Hogeg, best known as a cofounder of Yo! and a host of other startups, told Business Insider he took part in Kik’s $US50 million (£39 million) token presale, where investors were given a chance to buy the messaging app’s new digital currency “Kin” before the general public.
Kik is a Canadian messaging app targeted at teens. Its CEO Ted Livingstone admitted late last year that it had stopped growing in the face of competition from Facebook Messenger, Instagram, and Snapchat. In its ICO documents, Kik said it had 15 million active users — a fraction of its 300 million reported registered users.
Given Kik hasn’t raised venture money since 2015, what’s to say its ICO isn’t a last-ditch effort to raise funding from more ignorant investors?
Hogeg responded: “It’s a very good question. I invested in Kik now [as] part of the pre-ICO round and I asked myself the same question.
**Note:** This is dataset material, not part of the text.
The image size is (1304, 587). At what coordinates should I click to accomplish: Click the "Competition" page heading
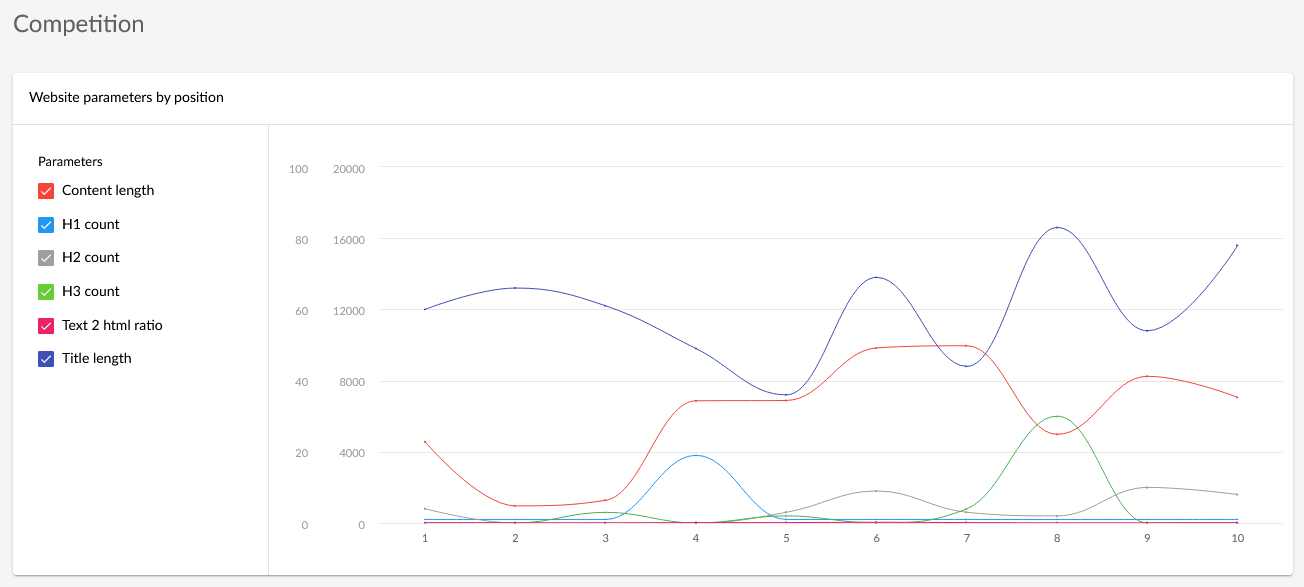pyautogui.click(x=79, y=24)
And my answer was: Yes Kik is not doing great today … if I look at them and compare them to the competition, WhatsApp, Telegram, and others.”
But, he argued, Kik has millions of users and a “respectable product.” It’s also one of the better known firms to participate in a coin offering.
For the uninitiated, an initial coin offering (ICO) is an increasingly fashionable way for companies to circumvent traditional venture capital and raise funds. The company essentially invents a new digital currency or tradeable token and sells portions of that to investors in exchange for funds. Investors will be banking on the fact the new currency will eventually rise in value.
But sceptics say the mechanism is an unregulated way for struggling startups to raise money from investors who might not know any better.
For Hogeg, the investment is partly about stimulating the wider ecosystem around blockchain technology, which underpins cryptocurrencies like bitcoin and Ethereum. Kin, Kik’s currency, will be implemented on Ethereum’s blockchain.
“Maybe they are not so good in their arena today, but in blockchain, they are one of the biggest,” Hogeg said. “So I decided to invest. It kind of makes sense. It would have been nicer if [the ICO] had come from a company like Telegram that is actually successful, rather than a company that is […] not succeeding in this world.”
But, he added, success “should be judged at the end of the road.”
“Maybe Kik will become a huge company because of this move,” he said.